Minister is inundated with pro-salmon farming emails
Supporters of salmon farming in British Columbia have sent more than 120 emails to Canadian fisheries minister Bernadette Jordan in the first 24 hours of a campaign to win a more certain future for the industry in the province.
The emails follow the publication of “Raising Opportunity”, a report by economic consultants that details how the industry can help BC’s post-Covid-19 economic recovery.
The report, commissioned by the BC Salmon Farmers’ Association (BCSFA), forecasts that salmon producers will invest Can$1.4 billion and create nearly 10,000 jobs in the province by 2050, but only if they are guaranteed that salmon farming has a long-term future.
The BCSFA video cast list
- Genny West - ScaleAQ
- Dave Stover – Brown’s Bay Packing
- Kris McNichol - CPI Equipment Inc
- Elizabeth Aman-Hume - Port Hardy Chamber of Commerce
- Pauline Stevenson - Excel Career College
- Kelly Karol - DiveSafe International
- Hunter Karol - DiveSafe International
- Stephanie King - InWater Technologies
- Kurt Lang - InWater Technologies
- Ryan Brush - Aquatrans Distributors Inc
- Dennis Dugas - Mayor of Port Hardy
- Bruce and Carol Dirom - Hardy Buoys Smoked Fish Inc
- Vince Crooks - Wilderness Seaplanes
- Dave Hall and Doris Nelson - Badinotti Net Services Ltd
- Henry and Lloyd Walkus - James Walkus Fishing Co. Ltd
- Daniel Leclerc and his family - Aquatrans Distributors Inc
- Amanda Luxton - Mowi Canada West
- Heather Clarke and her daughter - Poseidon Ocean Systems
- Damon Rampanen and his family - Cermaq Canada
- Alex Taylor - Cermaq Canada
The BCSFA has also produced a trailer for a series of videos featuring Vancouver Island residents whose livelihoods depend on fish farming. Industry supporters are being encouraged to share the video on social media.

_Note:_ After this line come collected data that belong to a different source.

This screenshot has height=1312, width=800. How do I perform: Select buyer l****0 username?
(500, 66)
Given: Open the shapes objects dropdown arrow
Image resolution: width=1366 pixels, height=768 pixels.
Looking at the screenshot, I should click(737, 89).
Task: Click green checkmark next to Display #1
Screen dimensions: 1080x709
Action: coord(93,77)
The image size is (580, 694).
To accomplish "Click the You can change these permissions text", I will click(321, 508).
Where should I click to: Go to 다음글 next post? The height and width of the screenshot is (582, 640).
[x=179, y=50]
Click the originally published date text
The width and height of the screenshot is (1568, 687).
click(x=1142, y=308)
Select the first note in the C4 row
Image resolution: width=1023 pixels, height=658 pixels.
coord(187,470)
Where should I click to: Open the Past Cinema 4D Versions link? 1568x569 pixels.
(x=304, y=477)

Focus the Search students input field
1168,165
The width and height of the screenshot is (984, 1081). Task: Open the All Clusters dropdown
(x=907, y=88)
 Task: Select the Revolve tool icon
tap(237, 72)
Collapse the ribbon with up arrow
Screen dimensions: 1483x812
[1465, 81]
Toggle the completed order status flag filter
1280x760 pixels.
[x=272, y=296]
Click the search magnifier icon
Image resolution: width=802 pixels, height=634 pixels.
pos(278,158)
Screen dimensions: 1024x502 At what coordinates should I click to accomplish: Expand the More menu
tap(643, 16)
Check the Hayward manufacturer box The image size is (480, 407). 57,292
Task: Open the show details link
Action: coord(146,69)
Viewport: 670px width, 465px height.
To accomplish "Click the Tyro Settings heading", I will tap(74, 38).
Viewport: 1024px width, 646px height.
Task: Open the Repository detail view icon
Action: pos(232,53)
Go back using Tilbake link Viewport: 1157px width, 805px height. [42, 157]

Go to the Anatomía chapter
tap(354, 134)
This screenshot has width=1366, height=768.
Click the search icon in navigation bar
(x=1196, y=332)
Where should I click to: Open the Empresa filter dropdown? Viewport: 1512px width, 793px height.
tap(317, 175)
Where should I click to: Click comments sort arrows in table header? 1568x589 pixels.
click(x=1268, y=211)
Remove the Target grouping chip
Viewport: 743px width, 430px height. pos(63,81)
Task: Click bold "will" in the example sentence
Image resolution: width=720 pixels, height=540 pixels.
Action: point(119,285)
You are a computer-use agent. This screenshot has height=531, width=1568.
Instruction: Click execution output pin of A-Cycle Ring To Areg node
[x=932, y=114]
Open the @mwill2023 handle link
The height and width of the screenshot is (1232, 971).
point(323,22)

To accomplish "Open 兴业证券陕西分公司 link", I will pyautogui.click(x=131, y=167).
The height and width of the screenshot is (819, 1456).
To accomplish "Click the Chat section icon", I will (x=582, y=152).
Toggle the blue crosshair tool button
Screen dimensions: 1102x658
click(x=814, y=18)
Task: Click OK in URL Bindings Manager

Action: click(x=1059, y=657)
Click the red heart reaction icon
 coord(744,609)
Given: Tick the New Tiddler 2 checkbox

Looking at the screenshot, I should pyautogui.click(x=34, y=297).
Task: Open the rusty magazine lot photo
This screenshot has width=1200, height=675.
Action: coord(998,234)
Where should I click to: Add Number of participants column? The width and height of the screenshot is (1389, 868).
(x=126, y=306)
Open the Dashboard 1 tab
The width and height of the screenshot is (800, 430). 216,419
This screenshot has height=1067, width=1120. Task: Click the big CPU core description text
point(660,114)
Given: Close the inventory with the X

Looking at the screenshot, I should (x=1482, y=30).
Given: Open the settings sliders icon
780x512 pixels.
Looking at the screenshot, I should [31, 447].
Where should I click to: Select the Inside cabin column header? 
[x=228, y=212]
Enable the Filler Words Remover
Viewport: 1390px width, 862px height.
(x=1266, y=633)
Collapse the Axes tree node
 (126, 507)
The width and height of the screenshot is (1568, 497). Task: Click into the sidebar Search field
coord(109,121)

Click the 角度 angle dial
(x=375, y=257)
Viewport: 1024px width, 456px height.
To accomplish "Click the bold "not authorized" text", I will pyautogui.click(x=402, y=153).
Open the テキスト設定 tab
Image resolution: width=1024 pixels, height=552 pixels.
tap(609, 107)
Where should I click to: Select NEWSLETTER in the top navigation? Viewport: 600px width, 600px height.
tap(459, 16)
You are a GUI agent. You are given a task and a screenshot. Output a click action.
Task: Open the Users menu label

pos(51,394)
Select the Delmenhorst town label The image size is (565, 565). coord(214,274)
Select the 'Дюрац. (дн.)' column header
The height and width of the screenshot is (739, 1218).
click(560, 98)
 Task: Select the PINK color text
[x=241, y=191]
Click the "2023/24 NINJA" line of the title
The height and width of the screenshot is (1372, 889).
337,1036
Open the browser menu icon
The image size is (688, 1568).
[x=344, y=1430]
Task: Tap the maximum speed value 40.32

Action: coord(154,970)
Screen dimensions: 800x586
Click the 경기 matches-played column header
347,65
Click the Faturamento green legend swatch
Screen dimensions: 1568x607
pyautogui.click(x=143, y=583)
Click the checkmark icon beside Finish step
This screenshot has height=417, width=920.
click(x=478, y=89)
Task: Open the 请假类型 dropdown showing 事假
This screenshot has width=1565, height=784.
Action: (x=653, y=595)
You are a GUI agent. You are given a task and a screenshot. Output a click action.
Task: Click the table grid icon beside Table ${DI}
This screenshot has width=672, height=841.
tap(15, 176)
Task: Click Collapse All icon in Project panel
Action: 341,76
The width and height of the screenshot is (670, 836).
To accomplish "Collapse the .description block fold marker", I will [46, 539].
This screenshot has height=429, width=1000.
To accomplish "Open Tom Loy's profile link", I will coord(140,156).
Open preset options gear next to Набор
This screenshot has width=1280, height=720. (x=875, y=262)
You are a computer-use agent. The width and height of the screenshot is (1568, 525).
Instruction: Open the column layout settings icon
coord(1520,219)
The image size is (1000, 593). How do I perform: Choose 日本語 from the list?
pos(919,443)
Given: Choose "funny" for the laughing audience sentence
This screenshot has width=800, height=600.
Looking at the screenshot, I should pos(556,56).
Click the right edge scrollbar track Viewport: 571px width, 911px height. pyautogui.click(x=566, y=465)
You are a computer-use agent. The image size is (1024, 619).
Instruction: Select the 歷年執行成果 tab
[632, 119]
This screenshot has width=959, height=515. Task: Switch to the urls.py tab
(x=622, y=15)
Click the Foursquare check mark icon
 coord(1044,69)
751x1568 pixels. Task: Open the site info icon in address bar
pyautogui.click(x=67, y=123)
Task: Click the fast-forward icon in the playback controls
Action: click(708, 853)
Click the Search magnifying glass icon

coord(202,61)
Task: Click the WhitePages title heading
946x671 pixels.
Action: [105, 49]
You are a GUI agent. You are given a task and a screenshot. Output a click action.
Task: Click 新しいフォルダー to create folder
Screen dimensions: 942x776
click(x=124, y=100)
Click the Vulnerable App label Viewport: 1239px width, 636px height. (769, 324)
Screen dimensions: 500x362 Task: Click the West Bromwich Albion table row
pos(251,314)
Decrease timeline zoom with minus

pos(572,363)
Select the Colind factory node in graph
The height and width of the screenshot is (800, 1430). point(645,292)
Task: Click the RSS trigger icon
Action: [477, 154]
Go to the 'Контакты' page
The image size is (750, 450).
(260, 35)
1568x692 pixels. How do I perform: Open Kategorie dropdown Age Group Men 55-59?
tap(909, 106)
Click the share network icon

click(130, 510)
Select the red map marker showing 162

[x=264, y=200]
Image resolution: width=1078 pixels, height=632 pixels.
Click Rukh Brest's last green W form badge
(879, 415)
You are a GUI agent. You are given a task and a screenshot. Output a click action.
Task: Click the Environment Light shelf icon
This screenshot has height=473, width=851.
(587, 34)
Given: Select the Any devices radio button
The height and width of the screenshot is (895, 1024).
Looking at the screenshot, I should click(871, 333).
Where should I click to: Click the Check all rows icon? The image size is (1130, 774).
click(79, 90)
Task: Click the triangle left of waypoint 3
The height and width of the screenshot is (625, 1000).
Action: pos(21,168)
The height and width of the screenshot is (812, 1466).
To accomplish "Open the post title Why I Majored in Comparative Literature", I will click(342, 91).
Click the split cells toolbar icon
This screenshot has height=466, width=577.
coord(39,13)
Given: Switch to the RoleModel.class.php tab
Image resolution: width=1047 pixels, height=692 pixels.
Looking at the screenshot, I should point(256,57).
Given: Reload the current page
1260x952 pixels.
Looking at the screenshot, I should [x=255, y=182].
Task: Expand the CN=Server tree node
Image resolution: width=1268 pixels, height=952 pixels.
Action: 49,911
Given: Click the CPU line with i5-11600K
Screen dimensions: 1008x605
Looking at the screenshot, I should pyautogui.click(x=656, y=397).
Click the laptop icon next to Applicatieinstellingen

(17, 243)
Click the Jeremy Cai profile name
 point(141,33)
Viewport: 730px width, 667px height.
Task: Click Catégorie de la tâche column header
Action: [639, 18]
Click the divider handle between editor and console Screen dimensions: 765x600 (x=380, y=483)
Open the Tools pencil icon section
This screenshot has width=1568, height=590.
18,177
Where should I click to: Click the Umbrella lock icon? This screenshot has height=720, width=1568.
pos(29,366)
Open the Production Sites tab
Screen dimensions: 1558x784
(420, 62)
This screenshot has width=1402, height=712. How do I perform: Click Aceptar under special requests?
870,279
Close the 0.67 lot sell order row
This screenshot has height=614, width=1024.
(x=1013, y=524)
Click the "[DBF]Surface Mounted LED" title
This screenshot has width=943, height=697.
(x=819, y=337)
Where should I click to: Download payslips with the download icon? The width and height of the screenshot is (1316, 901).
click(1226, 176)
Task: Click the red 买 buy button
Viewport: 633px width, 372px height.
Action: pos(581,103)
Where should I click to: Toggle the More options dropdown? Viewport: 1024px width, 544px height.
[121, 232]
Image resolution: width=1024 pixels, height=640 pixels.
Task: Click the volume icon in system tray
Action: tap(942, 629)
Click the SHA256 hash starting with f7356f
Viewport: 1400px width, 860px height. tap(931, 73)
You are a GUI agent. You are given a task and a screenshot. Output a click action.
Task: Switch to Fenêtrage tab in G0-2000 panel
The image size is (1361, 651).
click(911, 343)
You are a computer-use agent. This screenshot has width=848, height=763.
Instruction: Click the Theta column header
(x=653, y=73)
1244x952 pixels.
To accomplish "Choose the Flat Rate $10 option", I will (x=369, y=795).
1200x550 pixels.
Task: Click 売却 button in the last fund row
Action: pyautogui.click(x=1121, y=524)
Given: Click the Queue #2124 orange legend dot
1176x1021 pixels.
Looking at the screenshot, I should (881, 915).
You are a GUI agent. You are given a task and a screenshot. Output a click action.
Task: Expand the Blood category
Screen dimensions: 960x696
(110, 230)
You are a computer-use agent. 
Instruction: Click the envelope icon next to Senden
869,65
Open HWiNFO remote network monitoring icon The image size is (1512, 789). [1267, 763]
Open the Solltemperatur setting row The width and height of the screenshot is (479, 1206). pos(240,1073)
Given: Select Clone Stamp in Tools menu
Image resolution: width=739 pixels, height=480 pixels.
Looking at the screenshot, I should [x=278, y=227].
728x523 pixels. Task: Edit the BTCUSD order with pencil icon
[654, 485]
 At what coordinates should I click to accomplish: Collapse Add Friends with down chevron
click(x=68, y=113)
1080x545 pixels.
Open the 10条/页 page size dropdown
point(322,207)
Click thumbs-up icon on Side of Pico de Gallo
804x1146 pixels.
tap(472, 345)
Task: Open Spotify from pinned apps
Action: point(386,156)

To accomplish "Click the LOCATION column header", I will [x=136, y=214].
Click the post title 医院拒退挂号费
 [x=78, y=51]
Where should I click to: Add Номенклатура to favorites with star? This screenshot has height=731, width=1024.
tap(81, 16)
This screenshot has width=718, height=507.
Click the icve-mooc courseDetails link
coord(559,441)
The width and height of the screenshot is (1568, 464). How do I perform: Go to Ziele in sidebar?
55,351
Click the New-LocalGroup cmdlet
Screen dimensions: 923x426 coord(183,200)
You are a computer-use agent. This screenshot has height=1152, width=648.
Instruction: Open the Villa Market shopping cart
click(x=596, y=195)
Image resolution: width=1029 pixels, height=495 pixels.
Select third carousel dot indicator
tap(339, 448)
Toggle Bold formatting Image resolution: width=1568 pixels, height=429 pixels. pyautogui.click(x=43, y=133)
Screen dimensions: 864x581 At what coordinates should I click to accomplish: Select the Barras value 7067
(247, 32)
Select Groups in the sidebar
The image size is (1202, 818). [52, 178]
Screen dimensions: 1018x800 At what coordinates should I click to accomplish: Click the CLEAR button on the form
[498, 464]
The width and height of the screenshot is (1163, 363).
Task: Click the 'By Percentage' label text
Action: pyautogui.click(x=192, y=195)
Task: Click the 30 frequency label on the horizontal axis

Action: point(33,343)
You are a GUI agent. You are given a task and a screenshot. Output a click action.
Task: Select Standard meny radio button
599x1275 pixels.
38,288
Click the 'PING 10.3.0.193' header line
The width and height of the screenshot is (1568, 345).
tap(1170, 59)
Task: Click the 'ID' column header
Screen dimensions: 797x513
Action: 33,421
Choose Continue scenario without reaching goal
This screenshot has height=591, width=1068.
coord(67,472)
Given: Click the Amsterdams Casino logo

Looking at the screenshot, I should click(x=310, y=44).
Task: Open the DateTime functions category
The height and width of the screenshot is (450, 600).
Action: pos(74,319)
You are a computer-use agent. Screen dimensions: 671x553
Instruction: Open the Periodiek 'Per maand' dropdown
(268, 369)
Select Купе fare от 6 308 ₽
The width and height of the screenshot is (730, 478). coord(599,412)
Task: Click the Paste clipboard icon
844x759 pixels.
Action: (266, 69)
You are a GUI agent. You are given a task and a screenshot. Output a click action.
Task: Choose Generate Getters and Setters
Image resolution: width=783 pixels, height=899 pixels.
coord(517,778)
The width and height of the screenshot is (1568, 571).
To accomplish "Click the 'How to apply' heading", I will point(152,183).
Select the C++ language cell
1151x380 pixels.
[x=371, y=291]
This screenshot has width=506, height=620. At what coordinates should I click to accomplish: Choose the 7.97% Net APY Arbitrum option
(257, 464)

The trailer features excerpts from other videos in which some of the individuals speaking about the importance of salmon farming to their communities.
They have been produced as part of the BCSFA’s We Are Ready campaign which highlights the potential for the industry in BC and calls for change in political approaches causing stress and uncertainty for those who depend on it.
17 farms closed by 2023
Environmental pressure groups and some First Nations in BC blame salmon farming for a decline if wild salmon populations, despite 10 formal review processes concluding that it poses only minimal risk. The provincial government has supported First Nations who want salmon farming operations removed from their traditional territories, leading to a decision to close 17 farms in the Broughton Archipelago by 2023.
More evictions may follow, as the Canadian government is currently consulting with seven First Nations about the future of other salmon farms in the Discovery Islands between Vancouver Island and the BC mainland.
Canada’s ruling Liberal Party has also given backing to the BC government’s proposal to transition net pen salmon farming into closed containment, although that definition appears to have been widened from on-land facilities to include floating containment. A deadline of 2025 has also been pushed back.
‘Real people, real connections’
“The salmon farming industry is really crucial to small communities and the instability is very stressful to all of us,” says one woman in the trailer.
“We’re trying to build a fish farming industry based on the whim of a few people that say that ‘oh, you know, it’s destroying the wild salmon’, and we’re going ‘where’s the proof?’ There isn’t any,” adds a man.
“Every person featured in the videos we share are real people with real connections to the salmon farming industry in BC,” said BCSFA executive director John Paul Fraser.
“There are no scripts. The responses we receive on camera are authentic and that passion translates through the screen.”